According to The Athletic’s Zak Keefer, despite the Indianapolis Colts expressing initial interest in former Chicago Bears left tackle Charles Leno, their head coach, Frank Reich, ‘wanted the deal done’ with ex-Kansas City Chiefs’ blindside bookend Eric Fisher late last week:
“Two left tackles quickly became targets: Charles Leno Jr., who was surprisingly cut by the Bears two days after the draft ended, and Eric Fisher, the longtime Chief who’s started 113 games since being the first overall pick in 2013,” Keefer writes. “Fisher was released by Kansas City in March in a cost-cutting move after he tore his Achilles in the Chiefs’ AFC Championship Game victory over the Bills.”
“The Colts initially had talks with Leno and showed interest, but the focus shifted after Fisher visited later in the week. Head coach Frank Reich wanted the deal done, and the Colts signed the two-time Pro Bowler on Monday to a one-year deal, according to a league source.”
Somewhat surprisingly, it wasn’t Colts general manager Chris Ballard, who was previously familiar with Fisher from their time together in Kansas City, who presumably pushed the hardest for bringing the big man on board.
Both former Pro Bowl left tackles, Leno and Fisher, who were surprising releases respectively in their own right, would’ve presented significant upgrades to otherwise projected Colts’ starting left tackle Sam Tevi—meaning Indianapolis would’ve been lucky to have either, especially at this late stage of free agency (with often slim pickings).
That being said, it sounds like Reich clearly wanted Fisher above Leno—all things else considered.
It’s worth speculating that a key reason why is that the top overall pick of the 2013 NFL Draft is the superior athlete and pass protector—when fully healthy.
Featuring a RAS [Relative Athletic Score] of 9.82 out of a maximum of 10.0:
And an impressive spider chart:
And athletic comparisons to former Colts’ 2011 first round pick Anthony Castonzo:
It’s not hard to see that Fisher is an elite athlete along the blindside, which helped make him such a tantalizing top offensive tackle prospect coming out of Central Michigan in 2013.

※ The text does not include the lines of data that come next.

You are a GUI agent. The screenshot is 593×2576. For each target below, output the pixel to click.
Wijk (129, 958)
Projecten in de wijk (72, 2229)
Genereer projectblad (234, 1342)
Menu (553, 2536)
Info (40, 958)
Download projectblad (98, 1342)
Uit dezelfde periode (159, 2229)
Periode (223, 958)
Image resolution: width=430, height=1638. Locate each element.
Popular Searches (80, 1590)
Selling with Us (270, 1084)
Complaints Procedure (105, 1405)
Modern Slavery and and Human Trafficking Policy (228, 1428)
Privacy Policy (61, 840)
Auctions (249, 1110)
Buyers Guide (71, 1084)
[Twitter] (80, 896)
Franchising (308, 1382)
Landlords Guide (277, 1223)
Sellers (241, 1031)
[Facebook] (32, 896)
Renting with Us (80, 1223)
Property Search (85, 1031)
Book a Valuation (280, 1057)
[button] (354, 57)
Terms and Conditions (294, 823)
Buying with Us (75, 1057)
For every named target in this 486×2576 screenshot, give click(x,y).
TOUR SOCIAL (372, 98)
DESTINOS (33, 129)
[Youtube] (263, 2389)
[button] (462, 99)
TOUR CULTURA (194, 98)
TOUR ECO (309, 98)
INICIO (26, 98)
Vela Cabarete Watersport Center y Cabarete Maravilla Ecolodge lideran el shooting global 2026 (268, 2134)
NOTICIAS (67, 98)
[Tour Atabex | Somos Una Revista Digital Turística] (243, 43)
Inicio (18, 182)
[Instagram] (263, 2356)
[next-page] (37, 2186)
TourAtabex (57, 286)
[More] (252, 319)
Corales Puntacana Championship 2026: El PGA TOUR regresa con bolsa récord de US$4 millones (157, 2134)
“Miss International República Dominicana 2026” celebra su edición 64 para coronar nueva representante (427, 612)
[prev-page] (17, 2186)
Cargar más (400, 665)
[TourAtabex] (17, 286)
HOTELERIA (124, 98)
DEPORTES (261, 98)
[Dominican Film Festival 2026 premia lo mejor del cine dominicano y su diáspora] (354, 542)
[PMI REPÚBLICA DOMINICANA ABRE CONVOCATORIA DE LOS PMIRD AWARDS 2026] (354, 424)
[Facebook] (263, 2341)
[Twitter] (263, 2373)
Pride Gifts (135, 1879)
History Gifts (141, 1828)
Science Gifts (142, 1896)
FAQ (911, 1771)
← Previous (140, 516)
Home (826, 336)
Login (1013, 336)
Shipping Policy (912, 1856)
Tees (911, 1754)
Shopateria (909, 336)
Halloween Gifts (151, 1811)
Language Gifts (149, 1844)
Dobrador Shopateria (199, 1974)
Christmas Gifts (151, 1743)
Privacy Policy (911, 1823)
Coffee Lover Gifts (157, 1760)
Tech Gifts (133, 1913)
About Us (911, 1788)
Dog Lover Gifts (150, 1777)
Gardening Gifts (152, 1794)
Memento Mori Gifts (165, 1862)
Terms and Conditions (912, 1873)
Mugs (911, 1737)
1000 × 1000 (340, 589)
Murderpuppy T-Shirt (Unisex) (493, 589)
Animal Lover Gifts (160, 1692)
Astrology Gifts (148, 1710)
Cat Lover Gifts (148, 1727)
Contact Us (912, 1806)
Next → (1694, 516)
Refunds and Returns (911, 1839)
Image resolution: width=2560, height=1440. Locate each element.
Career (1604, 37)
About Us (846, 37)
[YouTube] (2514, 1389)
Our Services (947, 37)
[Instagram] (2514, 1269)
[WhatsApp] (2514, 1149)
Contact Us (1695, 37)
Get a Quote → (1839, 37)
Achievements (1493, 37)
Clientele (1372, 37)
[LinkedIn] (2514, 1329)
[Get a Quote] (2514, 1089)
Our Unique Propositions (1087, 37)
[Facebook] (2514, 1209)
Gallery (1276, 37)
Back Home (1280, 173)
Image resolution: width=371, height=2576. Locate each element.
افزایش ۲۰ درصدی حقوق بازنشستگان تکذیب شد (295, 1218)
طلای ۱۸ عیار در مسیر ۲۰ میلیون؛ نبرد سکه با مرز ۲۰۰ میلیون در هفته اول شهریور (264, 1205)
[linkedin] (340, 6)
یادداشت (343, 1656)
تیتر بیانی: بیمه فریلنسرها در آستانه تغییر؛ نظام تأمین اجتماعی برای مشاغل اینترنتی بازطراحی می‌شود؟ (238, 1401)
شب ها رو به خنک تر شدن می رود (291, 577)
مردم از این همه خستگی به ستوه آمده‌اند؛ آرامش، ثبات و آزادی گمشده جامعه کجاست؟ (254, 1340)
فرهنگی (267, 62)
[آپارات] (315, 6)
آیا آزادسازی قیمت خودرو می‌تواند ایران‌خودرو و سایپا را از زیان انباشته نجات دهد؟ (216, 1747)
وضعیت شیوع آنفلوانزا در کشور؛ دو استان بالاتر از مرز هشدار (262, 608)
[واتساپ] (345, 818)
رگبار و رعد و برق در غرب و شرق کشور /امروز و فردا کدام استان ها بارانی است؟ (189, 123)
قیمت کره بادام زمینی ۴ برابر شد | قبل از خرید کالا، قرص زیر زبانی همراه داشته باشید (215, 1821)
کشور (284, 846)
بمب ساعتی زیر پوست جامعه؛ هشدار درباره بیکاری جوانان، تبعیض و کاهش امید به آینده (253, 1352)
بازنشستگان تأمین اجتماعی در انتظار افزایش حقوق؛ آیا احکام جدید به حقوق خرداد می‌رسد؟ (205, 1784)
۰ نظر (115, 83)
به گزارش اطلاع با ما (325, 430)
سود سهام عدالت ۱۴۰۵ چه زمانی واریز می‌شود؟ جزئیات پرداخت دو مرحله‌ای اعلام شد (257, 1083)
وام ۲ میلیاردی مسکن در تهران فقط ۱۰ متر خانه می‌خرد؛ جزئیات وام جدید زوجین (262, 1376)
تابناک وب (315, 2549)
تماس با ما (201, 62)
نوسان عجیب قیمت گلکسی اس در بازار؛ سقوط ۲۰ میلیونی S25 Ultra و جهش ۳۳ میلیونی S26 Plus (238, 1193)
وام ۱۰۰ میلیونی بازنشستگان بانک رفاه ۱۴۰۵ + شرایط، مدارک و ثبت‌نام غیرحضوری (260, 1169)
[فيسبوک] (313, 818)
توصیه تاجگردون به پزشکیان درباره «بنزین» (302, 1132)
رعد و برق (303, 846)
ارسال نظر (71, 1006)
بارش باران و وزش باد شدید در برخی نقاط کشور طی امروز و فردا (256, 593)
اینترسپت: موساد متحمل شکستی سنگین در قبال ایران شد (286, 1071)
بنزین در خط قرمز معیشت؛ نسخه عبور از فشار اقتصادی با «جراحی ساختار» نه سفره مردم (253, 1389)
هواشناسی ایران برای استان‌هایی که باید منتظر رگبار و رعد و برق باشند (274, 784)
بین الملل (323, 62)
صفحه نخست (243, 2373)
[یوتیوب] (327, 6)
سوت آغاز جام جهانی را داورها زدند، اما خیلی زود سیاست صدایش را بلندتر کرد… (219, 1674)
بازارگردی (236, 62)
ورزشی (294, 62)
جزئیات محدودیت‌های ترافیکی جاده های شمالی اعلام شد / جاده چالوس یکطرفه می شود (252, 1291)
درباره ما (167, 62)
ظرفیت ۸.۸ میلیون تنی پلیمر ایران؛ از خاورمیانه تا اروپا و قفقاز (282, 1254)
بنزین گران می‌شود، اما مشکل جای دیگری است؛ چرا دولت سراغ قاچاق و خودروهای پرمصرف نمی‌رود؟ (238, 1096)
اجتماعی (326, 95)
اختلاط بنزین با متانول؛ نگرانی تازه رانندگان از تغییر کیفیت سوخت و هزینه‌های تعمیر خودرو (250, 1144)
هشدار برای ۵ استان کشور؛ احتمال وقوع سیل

Per PFF (subscription), he received a +77.0 pass blocking grade during 15 starts last season compared to Leno’s +70.0 pass blocking grade in all 16 starts.
So specifically, how would Fisher benefit the Colts in comparison?
Well, as the superior athlete, Fisher can pull, trap, and get out into space—consistently climbing to the second and third level of defenses on screens and in run blocking.
The Colts ask their offensive linemen to do this a lot already and feature four athletic offensive linemen from left guard to right tackle, so Fisher should fit right in as the 5th (and final) potential championship piece.
Two, the Colts presumably want to take more calculated deep shots with new quarterback Carson Wentz’s improved rifle arm behind center. Theoretically, Fisher should be able to better hold up on an island against an edge rusher to buy Wentz more time to go downfield.
Overall, Fisher’s arrival should provide the Colts’ offense additional versatility (along with being a considerable upgrade)—assuming he eventually gets fully healthy again.